» GIVEN TASK
Extract each line of the entries below that contains the word "dimensions".
--- BEGIN DATA EXCERPTS ---
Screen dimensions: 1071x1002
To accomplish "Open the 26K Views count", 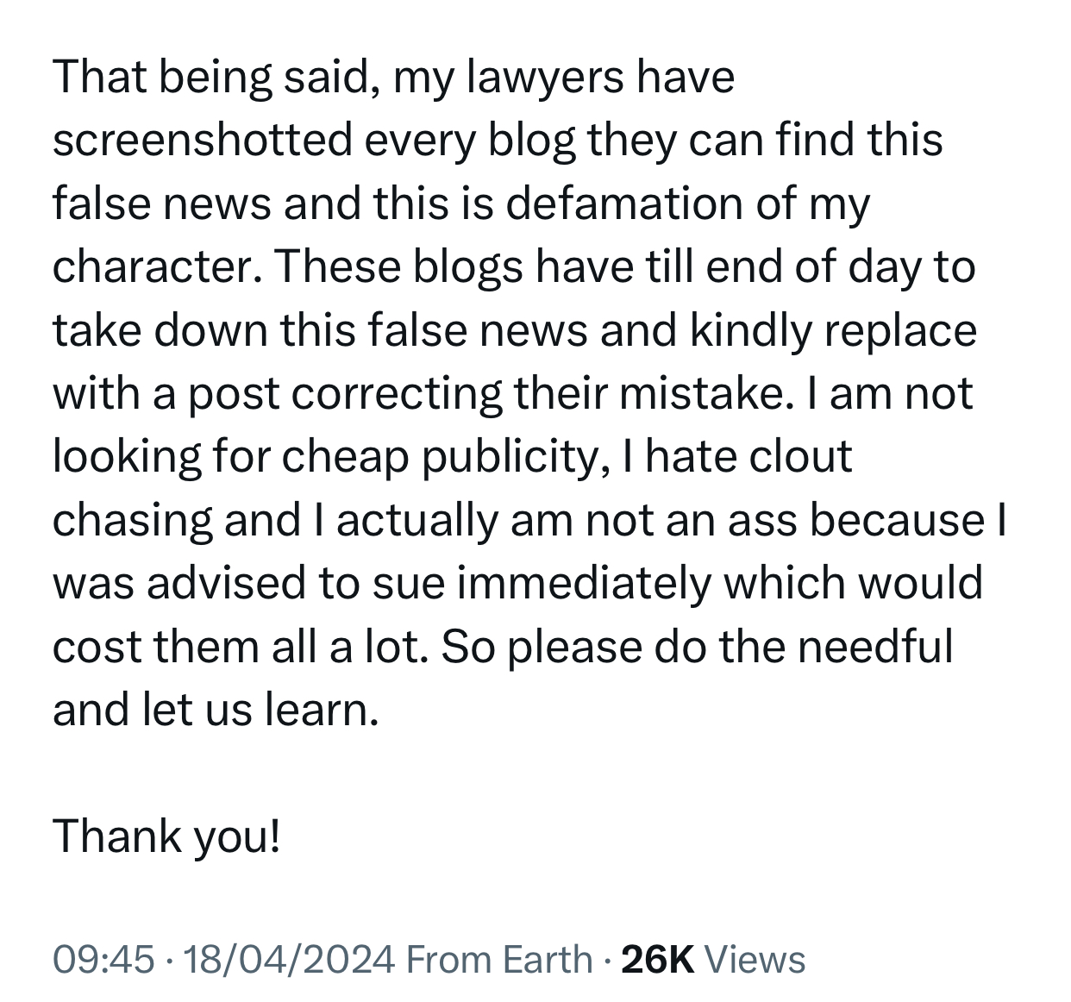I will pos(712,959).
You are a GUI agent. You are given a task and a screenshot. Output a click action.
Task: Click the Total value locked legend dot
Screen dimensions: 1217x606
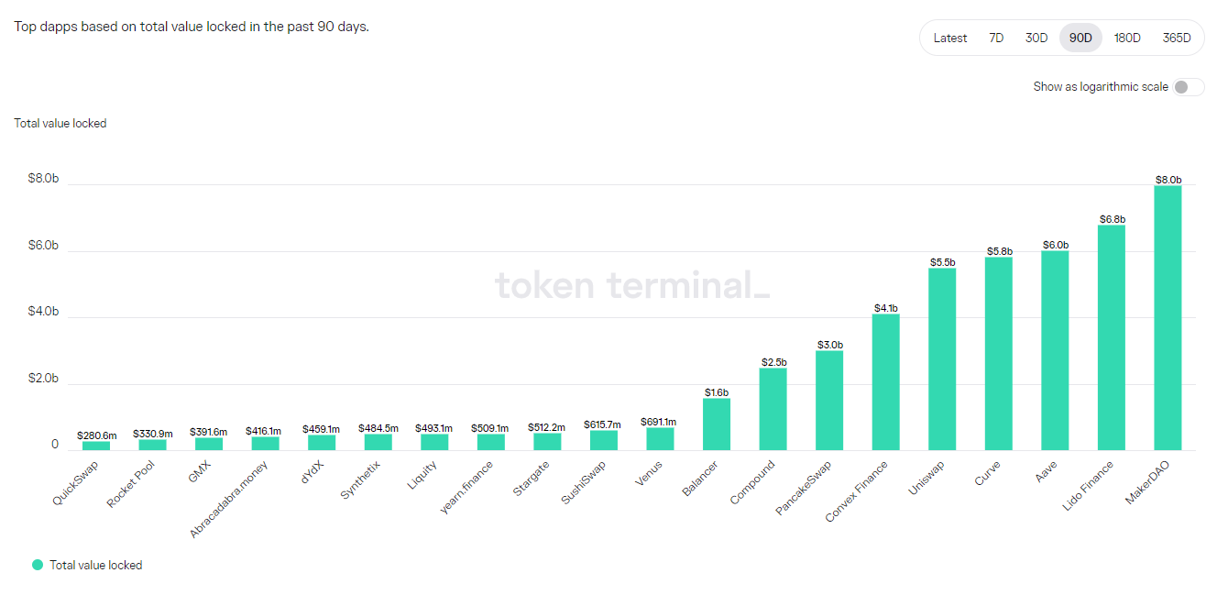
--- END DATA EXCERPTS ---
» REPLY
Screen dimensions: 1071x1002
Screen dimensions: 1217x606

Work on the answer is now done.